O agropecuarista Thiago Boava, pré-candidato a deputado federal pelo Partido Liberal (PL), tem atuado nos bastidores de Mato Grosso para fortalecer a pré-candidatura do vice-governador Otaviano Pivetta (Republicanos) ao Palácio Paiaguás, contrariando a orientação de sua própria sigla, que apoia o senador Wellington Fagundes. A movimentação expõe um racha interno no PL e coloca Boava no centro de críticas de correligionários, que o acusam de “infidelidade” e “conspiração”.
Boava, viúvo da ex-deputada federal Amália Barros, falecida em 2024, percorre o estado em agendas políticas visando consolidar sua candidatura à Câmara. Durante essas viagens, segundo lideranças partidárias, ele tem manifestado abertamente apoio a Pivetta, que assumirá o governo em abril, quando o governador Mauro Mendes se licencia para tratar de assuntos pessoais. Com o aval de Mendes, o vice pretende disputar a reeleição em outubro de 2026.
No PL, Wellington Fagundes já foi lançado como pré-candidato ao governo e aparece na dianteira das pesquisas de intenção de voto. A adesão de Boava ao projeto de Pivetta, portanto, é vista como afronta direta à estratégia partidária. “Ele age como adversário dentro de casa”, resumiu um dirigente liberal, sob reserva, classificando a postura do produtor rural como “conspiração explícita”.
Fontes relatam que o alinhamento entre Boava e Pivetta se intensificou nos últimos meses. Reuniões reservadas teriam ocorrido em fazendas na região médio-norte e em Cuiabá, onde o vice-governador busca ampliar sua base entre líderes do agronegócio. O setor é considerado decisivo para o pleito estadual, e Boava, figura conhecida no mercado de grãos e pecuária, seria um cabo eleitoral estratégico.
Além da proximidade política, interlocutores apontam afinidade pessoal entre ambos. Pivetta tem histórico de atuação no agronegócio e pretende usar esse perfil para contrapor o discurso de Fagundes, senador de trajetória legislativa, mas com menor inserção no campo produtivo. Nesse cenário, Boava estaria articulando encontros com sindicatos rurais e associações de produtores para apresentar o vice-governador como “a continuidade segura” da gestão Mauro Mendes.
O gesto, porém, provoca reação. Dirigentes do PL avaliam convocar Boava para prestar esclarecimentos formais.

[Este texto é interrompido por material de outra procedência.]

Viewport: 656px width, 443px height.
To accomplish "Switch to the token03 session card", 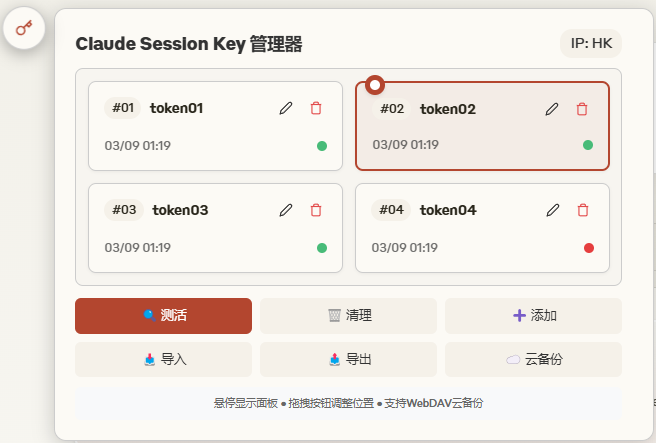I will (x=215, y=228).
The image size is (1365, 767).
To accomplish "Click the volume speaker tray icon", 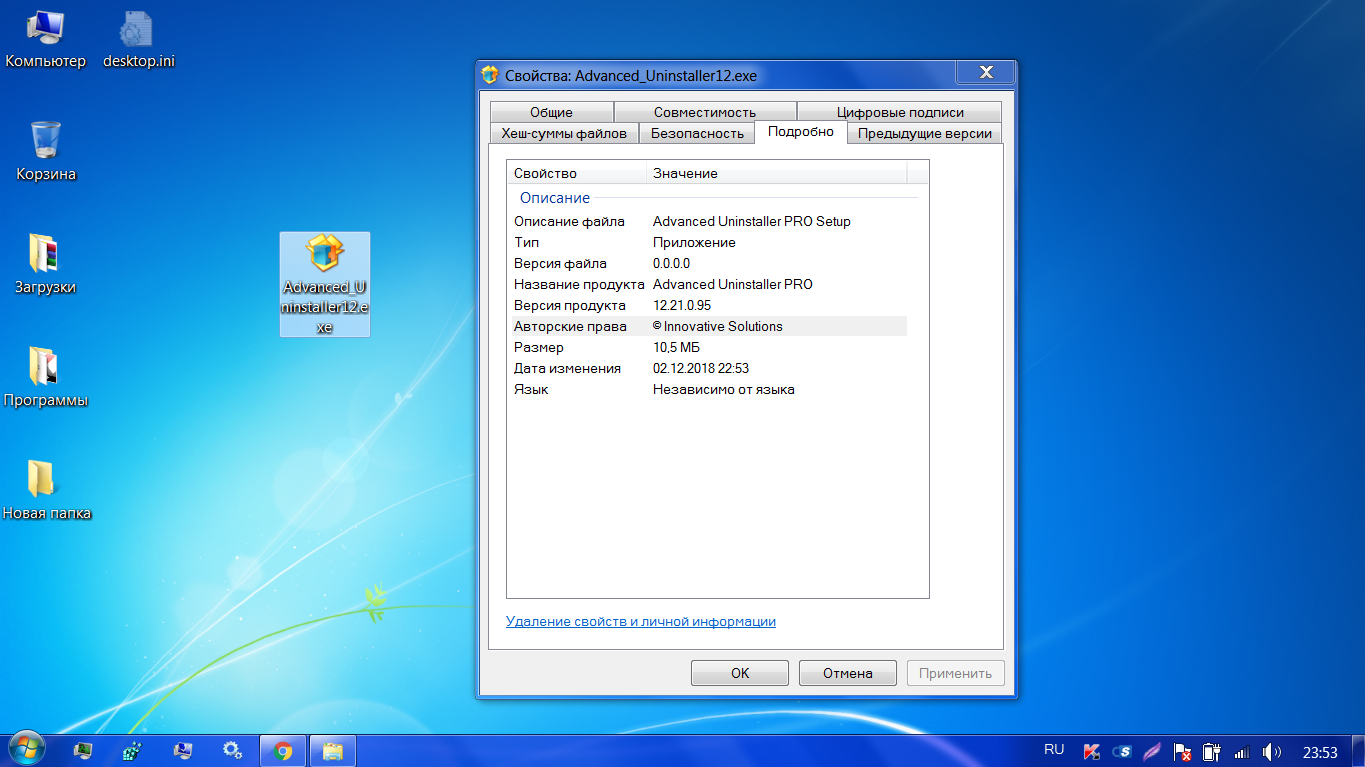I will (x=1271, y=751).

Dependendo da gravidade, não descartam aplicar sanções previstas no estatuto, que incluem advertência, suspensão ou até expulsão em casos de infidelidade partidária comprovada. A direção estadual, entretanto, ainda não oficializou medida, aguardando definição do cenário até o início das convenções.
Procurado, Boava não se pronunciou sobre as críticas. Assessores de Pivetta afirmam que o vice-governador “recebe apoio de diversos segmentos” e que “o palanque está aberto a todos os mato-grossenses”. Já a equipe de Wellington Fagundes preferiu não comentar.
Enquanto a divergência se amplia, lideranças locais acompanham os desdobramentos para medir o impacto eleitoral. A avaliação é de que a exposição pública do racha pode favorecer adversários da base governista ou estimular novas alianças de ocasião, comuns em anos eleitorais no estado.